Effects of production of abnormal proteins on the rate of killing of Escherichia coli by streptomycin.

The role of abnormal membrane proteins in modulating the rate of killing by streptomycin was investigated. Davis et al. (B.D. Davis, L. Chen, and P.T. Tai, Proc. Natl. Acad. Sci. USA 83:6164-6168, 1986) have proposed that misread membrane proteins created by the action of streptomycin on translating ribosomes cause the formation of nonspecific membrane channels which allow increased uptake of the antibiotic and contribute to its bactericidal action. Pretreatment of Escherichia coli with a low concentration of puromycin enhanced the rate of killing by streptomycin.

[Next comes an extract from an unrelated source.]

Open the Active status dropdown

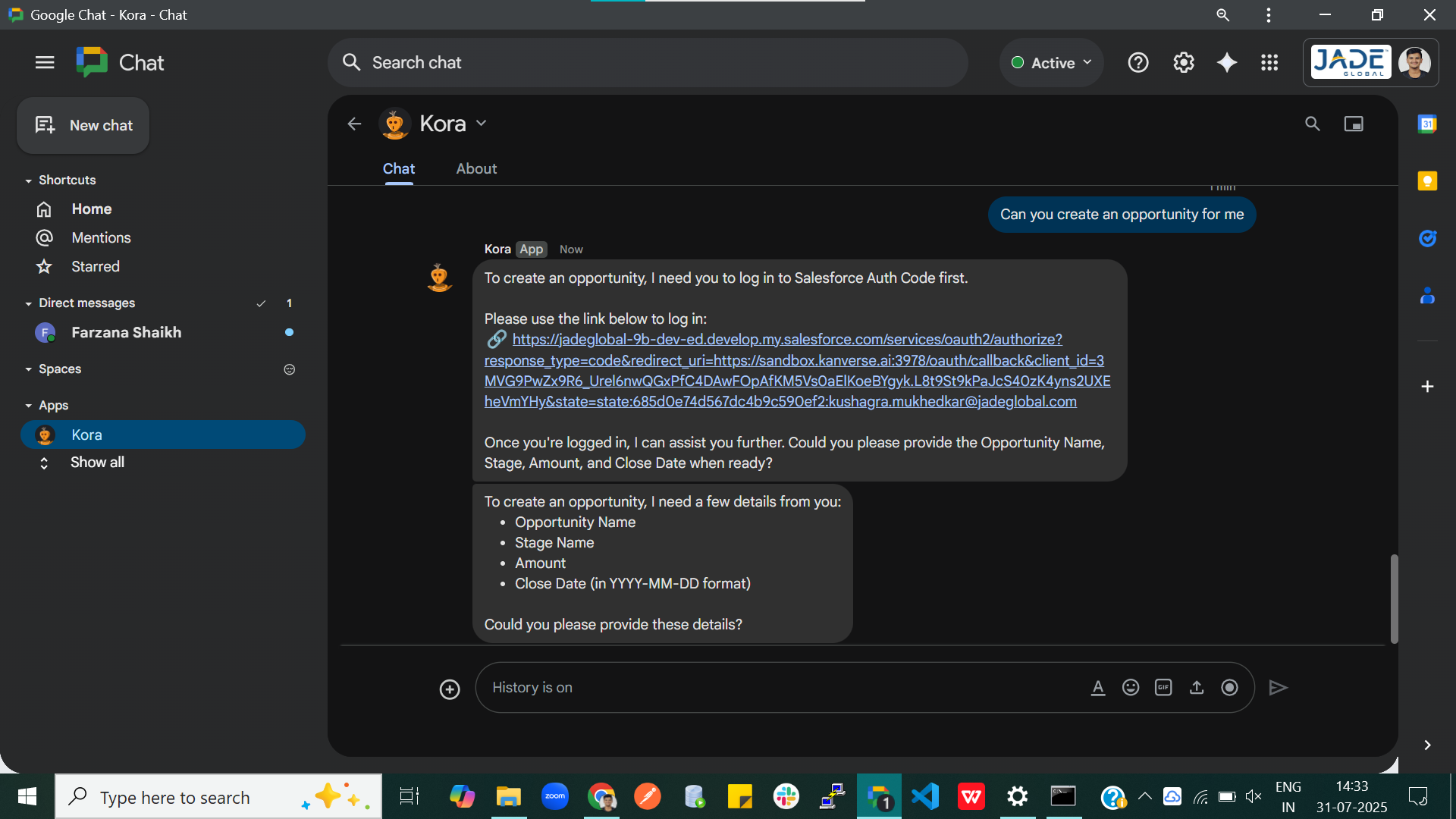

The effect of the pretreatment with puromycin was transient, since approximately normal rates of killing by streptomycin were restored after 30 min of incubation in antibiotic-free medium. This time period correlates with the time required to degrade labile polypeptides in puromycin-treated cells. The induction of a specific abnormal malE-lacZ fusion protein, which is capable of disrupting the normal membrane protein secretion process, also increased the rate of killing by streptomycin. Induction of malF-phoA fusion proteins, which have no significant effects on membrane integrity, did not alter susceptibility to streptomycin. These observations suggest that certain abnormal membrane proteins can contribute to the bactericidal action of streptomycin.